Fue en septiembre pasado cuando, ante la Asamblea General de Naciones Unidas, el primer ministro australiano Anthony Albanese anunció la medida que intenta recomponer la relación entre infancia, plataformas digitales y el Estado. A partir de su entrada en vigor, el 10 de diciembre, ninguna persona menor a 16 años puede tener una cuenta en redes sociales.
El objetivo, sostienen, es otorgar a los adolescentes tiempo adicional para fortalecer vínculos presenciales, desarrollar resiliencia emocional y adquirir herramientas que les permitan interactuar con entornos digitales desde una mayor madurez.
La política australiana parte del principio de que los individuos en esa franja de edad se encuentran en una etapa de alta plasticidad cerebral, sensibilidad a la validación social y búsqueda de pertenencia. En ese contexto, los sistemas algorítmicos, diseñados para maximizar la atención mediante recompensas intermitentes y comparación constante, actúan como agentes formativos. Para el gobierno australiano, retrasar el acceso a dichas plataformas ayudará a los adolescentes a mejorar sus habilidades sociales y, con ello, a construir una sociedad mejor articulada.
Los datos ayudan a dimensionar el alcance de la medida. Antes de la ley, cientos de miles de adolescentes australianos entre 13 y 15 años participaban activamente en Instagram, Snapchat y TikTok. La nueva regulación traslada la responsabilidad a las empresas tecnológicas, que deberán verificar la edad y desactivar cuentas juveniles bajo sanciones significativas. El diseño regulatorio combina alcance amplio, supervisión independiente y resguardos de privacidad.
El argumento del gobierno se articula alrededor de un daño acumulativo. Las redes sociales operan como amplificadores de ansiedad, espacios de presión social intensa y canales de exposición a riesgos graves, incluida la extorsión sexual. Albanese habló desde el contacto directo con familias que acompañan procesos de recuperación mental y con padres que transformaron pérdidas irreparables en acción cívica. Esa experiencia puede ayudar a revisar y discutir cómo abordar la problemática en otras latitudes, incluido México.

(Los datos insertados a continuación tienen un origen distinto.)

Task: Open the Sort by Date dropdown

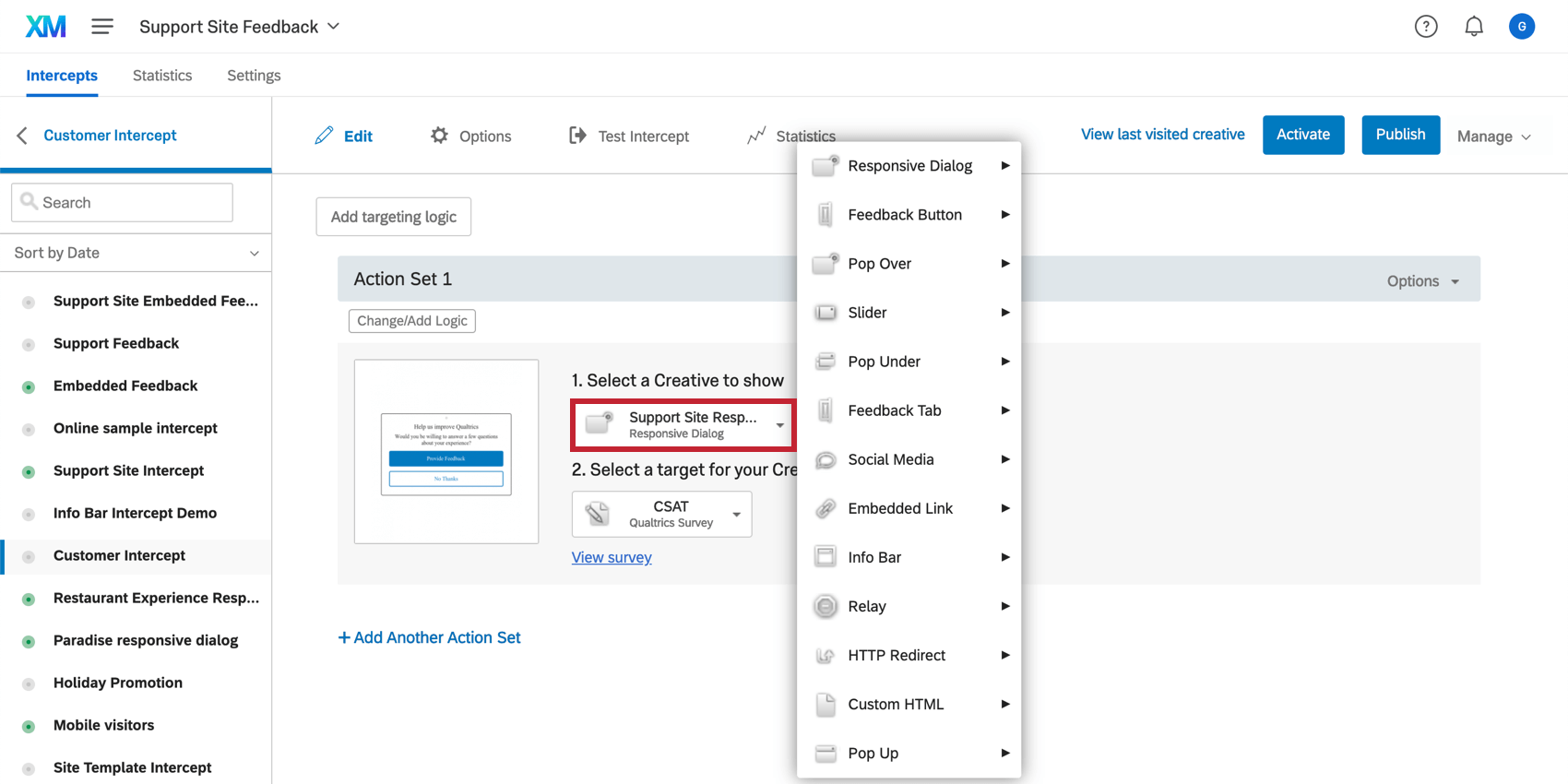Action: tap(136, 253)
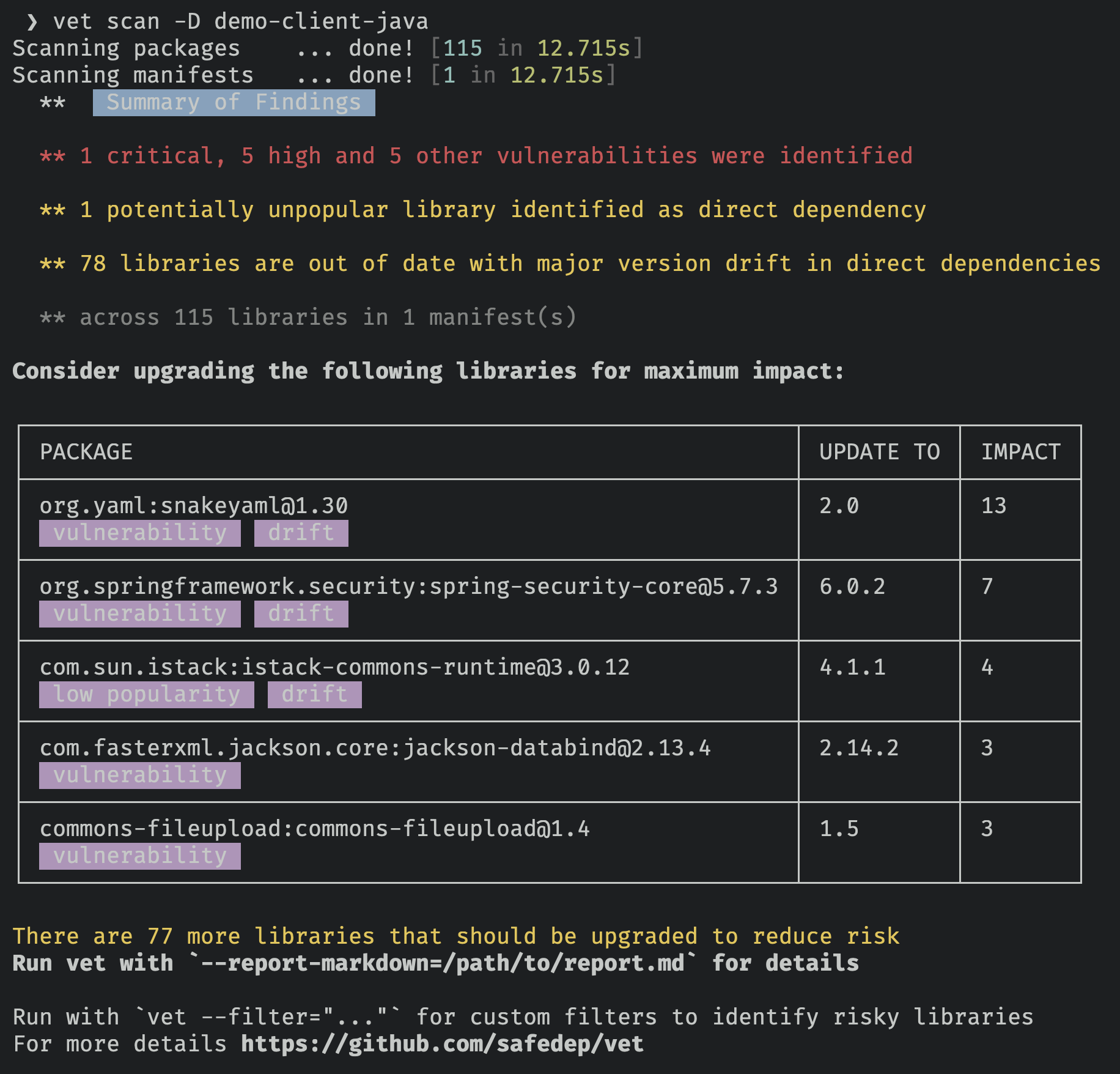This screenshot has width=1120, height=1074.
Task: Click the vulnerability tag under snakeyaml
Action: click(x=139, y=533)
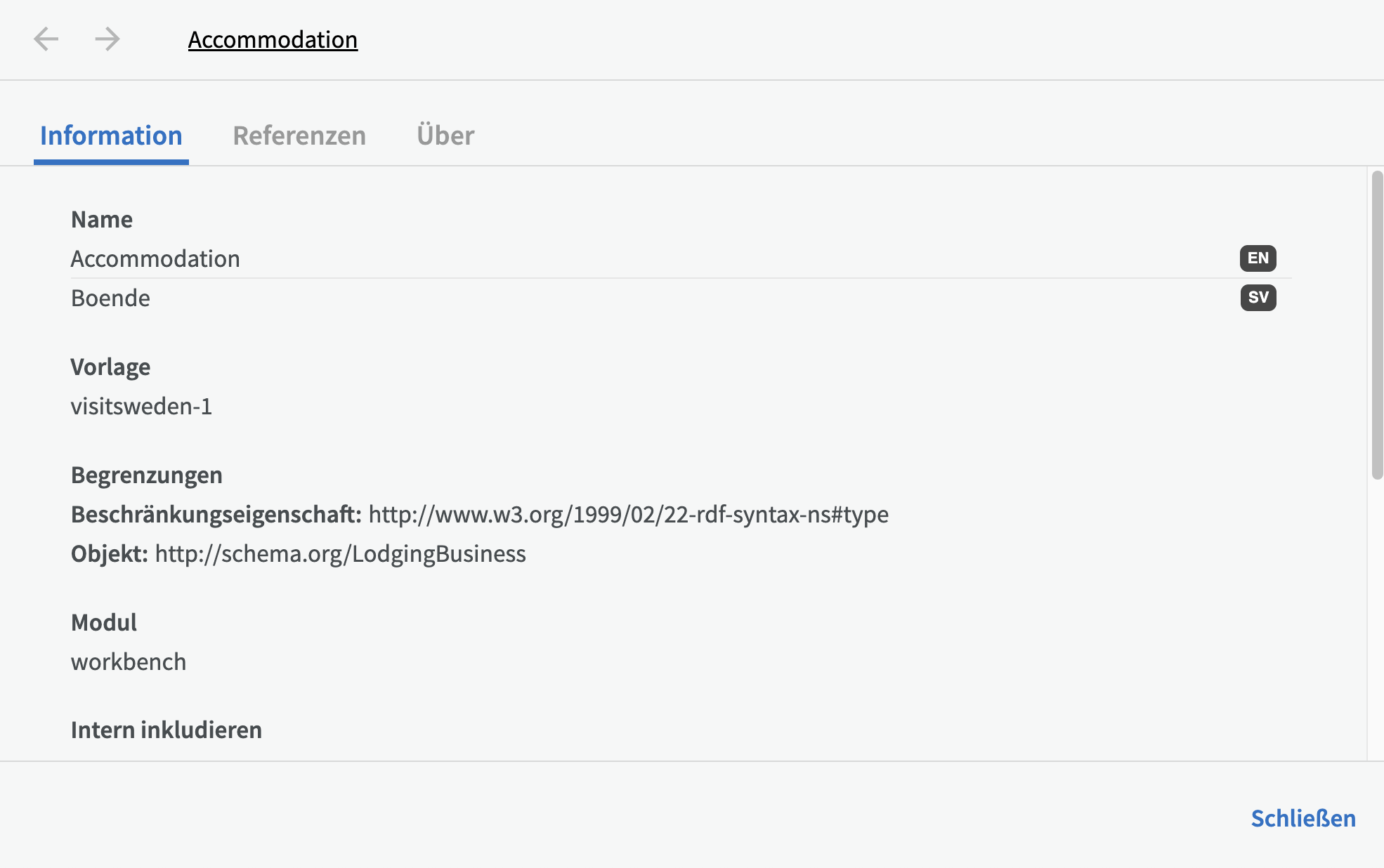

Y es que en Australia la restricción del uso de teléfonos en aulas se asoció con mejoras académicas y sociales. Cuando la interacción cara a cara se recupera, la vida comunitaria adquiere mayor cohesión. Este paso abre un debate internacional inevitable. Las plataformas operan a escala global y los algoritmos aprenden y forman sin fronteras.
Sin embargo, el tema no parece primordial en México, donde la experiencia adolescente está atravesada por una problemática más primaria: la inseguridad cotidiana. Violencia, crimen organizado, desapariciones y economías ilegales configuran el entorno vital de millones de jóvenes. La inexistencia de un piso mínimo de derechos consolidados desplaza el abordaje de otras dinámicas perniciosas que los afectan.
Aun así, este panorama no invalida el debate. La experiencia australiana funciona como laboratorio normativo y como espejo incómodo.
La discusión sobre adolescentes y redes sociales plantea una pregunta central del siglo XXI: quién gobierna la atención y, con ella, la formación de la conciencia. Cuando los sistemas algorítmicos organizan deseos y percepciones a escala masiva, proteger la infancia equivale a proteger la autonomía futura. Las sociedades que comprendan que la atención es un recurso político finito estarán mejor preparadas para preservar la libertad humana en la era digital.